### Texte
● ● ●
Conakry, le mercredi 5 août 2015 - En Afrique de l’ouest, près de 17 000 personnes ont survécu à une infection par le virus Ebola. Et ces survivants sont confrontés à de nombreuses difficultés qui rendent problématique leur retour à une vie quotidienne normale, malgré le rôle que leur confèrent désormais les autorités internationales.
De mourant à ambassadeur !
A la demande d’institutions internationales, certains de ces malades guéris sont en effet amenés à jouer un rôle « d’ambassadeurs » contre Ebola : « ce sont souvent des messagers très efficaces surtout dans des pays comme la Guinée où la population n’a pas une très grande confiance dans la parole des institutions publiques. Bien souvent, les gens croient ce qu’ils voient et accordent donc du crédit à la parole de ces survivants qui sont un peu comme des patients-experts » explique au quotidien La Croix, le professeur Alice Desclaux, anthropologue de la santé, directrice de recherche à l’Institut de recherche et de développement (IRD), à Dakar.
Sur le terrain, une association de survivants c’est créée en Guinée à l’initiative de l’un d’entre eux, également médecin, le docteur Jules Aly Koundouno, infectiologue à l’hôpital de Donka. Fondée en septembre 2014, cette association regroupe 240 personnes : « Je participe régulièrement à des émissions de télé ou de radio pour informer sur la maladie et témoigner du fait qu’il est possible d’en guérir », explique le docteur.
Rejet et discrimination
Mais la vie après Ebola est semée d’embûches : « beaucoup doivent affronter dans leur entourage ou leur communauté des réactions de rejet ou de discriminations (…) Ces réactions sont liées le plus souvent à une mauvaise information et à une peur de la contamination qui est infondée », explique Jules Aly Koundouno.
● ● ●
### Consigne
Recopiez mot pour mot l'intégralité du texte ci-dessus sur les survivants d'Ebola. Les lignes qui viennent constituent un matériau distinct, sans rapport avec le texte.

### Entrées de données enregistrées
● ● ●
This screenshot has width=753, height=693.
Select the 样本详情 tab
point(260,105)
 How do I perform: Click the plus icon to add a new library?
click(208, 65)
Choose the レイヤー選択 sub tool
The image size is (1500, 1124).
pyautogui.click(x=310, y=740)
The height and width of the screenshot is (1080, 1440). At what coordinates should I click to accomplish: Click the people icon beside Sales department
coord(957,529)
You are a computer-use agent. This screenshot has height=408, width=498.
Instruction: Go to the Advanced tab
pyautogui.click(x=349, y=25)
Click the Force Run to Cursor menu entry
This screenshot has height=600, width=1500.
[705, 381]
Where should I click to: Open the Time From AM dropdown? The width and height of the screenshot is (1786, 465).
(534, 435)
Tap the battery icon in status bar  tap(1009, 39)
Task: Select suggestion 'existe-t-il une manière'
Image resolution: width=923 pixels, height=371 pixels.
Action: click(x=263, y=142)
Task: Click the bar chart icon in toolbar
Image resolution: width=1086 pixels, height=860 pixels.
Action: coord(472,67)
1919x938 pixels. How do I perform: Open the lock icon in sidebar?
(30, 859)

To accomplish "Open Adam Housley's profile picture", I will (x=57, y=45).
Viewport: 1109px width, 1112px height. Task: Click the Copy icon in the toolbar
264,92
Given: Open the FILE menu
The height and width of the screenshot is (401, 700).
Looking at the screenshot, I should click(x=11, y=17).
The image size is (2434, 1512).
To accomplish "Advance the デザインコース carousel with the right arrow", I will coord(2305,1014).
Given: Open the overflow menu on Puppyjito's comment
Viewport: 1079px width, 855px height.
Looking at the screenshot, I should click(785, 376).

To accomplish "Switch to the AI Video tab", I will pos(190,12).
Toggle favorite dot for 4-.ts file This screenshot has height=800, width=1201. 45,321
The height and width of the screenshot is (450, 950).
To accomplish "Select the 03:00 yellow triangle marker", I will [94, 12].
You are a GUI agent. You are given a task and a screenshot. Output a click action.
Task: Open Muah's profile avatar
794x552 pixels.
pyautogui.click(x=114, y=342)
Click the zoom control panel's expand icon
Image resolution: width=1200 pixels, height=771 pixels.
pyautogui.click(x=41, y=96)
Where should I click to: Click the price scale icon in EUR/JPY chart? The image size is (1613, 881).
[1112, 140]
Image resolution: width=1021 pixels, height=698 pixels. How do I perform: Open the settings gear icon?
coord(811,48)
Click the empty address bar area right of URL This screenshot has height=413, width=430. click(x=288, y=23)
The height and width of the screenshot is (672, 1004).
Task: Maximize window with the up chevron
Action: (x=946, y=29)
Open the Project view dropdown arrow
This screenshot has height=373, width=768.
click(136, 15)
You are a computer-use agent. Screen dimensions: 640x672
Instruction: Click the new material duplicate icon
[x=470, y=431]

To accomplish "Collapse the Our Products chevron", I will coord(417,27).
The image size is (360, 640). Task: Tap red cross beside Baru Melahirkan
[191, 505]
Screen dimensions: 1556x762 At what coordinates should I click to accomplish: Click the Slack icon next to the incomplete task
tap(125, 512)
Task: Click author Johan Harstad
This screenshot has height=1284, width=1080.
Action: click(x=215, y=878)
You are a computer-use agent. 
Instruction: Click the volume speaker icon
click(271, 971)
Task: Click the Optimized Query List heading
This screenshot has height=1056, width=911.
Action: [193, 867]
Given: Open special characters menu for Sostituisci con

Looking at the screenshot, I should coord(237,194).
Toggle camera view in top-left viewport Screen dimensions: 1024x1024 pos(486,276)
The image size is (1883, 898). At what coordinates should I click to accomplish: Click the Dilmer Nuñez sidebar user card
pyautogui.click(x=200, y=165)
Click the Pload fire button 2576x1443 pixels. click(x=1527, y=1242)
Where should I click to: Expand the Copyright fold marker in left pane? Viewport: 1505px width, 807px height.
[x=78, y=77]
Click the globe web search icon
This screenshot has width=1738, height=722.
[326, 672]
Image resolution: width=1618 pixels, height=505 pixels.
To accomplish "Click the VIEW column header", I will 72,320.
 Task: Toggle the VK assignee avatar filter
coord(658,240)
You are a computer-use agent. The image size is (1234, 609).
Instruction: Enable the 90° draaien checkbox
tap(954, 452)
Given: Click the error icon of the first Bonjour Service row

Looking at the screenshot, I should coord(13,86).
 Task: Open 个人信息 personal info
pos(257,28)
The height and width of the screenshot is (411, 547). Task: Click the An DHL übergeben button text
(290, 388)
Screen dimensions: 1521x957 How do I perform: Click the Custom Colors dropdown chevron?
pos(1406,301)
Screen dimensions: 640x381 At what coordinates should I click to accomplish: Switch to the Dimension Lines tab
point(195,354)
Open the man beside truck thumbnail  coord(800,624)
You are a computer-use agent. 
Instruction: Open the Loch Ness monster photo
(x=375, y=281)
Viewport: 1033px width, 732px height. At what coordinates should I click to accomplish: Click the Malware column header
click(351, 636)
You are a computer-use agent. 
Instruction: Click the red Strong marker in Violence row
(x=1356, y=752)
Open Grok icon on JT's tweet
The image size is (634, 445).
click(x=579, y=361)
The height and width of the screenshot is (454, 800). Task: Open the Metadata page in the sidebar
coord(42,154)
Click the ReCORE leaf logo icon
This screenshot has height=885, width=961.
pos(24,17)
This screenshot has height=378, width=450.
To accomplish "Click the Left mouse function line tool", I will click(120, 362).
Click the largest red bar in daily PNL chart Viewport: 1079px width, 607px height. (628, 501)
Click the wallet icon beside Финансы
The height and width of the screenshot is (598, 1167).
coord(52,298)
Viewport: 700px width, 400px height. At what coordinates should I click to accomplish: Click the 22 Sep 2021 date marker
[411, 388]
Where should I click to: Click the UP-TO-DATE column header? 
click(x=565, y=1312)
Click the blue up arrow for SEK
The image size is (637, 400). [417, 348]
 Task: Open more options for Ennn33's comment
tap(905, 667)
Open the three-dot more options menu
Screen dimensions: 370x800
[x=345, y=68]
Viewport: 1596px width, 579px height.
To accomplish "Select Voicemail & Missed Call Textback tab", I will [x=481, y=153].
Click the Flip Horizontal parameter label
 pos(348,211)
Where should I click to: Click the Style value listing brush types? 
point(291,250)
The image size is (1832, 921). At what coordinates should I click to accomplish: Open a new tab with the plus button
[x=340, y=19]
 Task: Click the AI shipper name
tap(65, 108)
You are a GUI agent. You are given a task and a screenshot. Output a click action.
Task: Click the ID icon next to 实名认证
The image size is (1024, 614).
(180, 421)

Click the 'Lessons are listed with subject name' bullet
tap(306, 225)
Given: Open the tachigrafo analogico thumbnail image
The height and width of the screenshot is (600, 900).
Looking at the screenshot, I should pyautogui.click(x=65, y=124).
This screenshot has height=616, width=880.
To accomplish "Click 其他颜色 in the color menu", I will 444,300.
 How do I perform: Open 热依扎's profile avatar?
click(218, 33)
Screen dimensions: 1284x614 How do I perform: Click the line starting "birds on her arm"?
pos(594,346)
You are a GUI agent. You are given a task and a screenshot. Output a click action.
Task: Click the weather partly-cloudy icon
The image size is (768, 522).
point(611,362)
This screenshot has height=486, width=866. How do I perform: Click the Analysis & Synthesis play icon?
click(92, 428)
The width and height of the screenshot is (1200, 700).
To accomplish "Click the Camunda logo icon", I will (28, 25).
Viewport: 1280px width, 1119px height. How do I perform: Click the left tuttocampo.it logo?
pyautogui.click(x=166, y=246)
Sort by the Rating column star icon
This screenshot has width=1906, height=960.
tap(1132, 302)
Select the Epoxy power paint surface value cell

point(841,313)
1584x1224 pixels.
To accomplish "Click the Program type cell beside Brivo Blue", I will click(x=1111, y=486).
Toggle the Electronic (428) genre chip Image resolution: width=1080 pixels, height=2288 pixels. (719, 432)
● ● ●
### Réponse attendue
Conakry, le mercredi 5 août 2015 - En Afrique de l’ouest, près de 17 000 personnes ont survécu à une infection par le virus Ebola. Et ces survivants sont confrontés à de nombreuses difficultés qui rendent problématique leur retour à une vie quotidienne normale, malgré le rôle que leur confèrent désormais les autorités internationales.
De mourant à ambassadeur !
A la demande d’institutions internationales, certains de ces malades guéris sont en effet amenés à jouer un rôle « d’ambassadeurs » contre Ebola : « ce sont souvent des messagers très efficaces surtout dans des pays comme la Guinée où la population n’a pas une très grande confiance dans la parole des institutions publiques. Bien souvent, les gens croient ce qu’ils voient et accordent donc du crédit à la parole de ces survivants qui sont un peu comme des patients-experts » explique au quotidien La Croix, le professeur Alice Desclaux, anthropologue de la santé, directrice de recherche à l’Institut de recherche et de développement (IRD), à Dakar.
Sur le terrain, une association de survivants c’est créée en Guinée à l’initiative de l’un d’entre eux, également médecin, le docteur Jules Aly Koundouno, infectiologue à l’hôpital de Donka. Fondée en septembre 2014, cette association regroupe 240 personnes : « Je participe régulièrement à des émissions de télé ou de radio pour informer sur la maladie et témoigner du fait qu’il est possible d’en guérir », explique le docteur.
Rejet et discrimination
Mais la vie après Ebola est semée d’embûches : « beaucoup doivent affronter dans leur entourage ou leur communauté des réactions de rejet ou de discriminations (…) Ces réactions sont liées le plus souvent à une mauvaise information et à une peur de la contamination qui est infondée », explique Jules Aly Koundouno.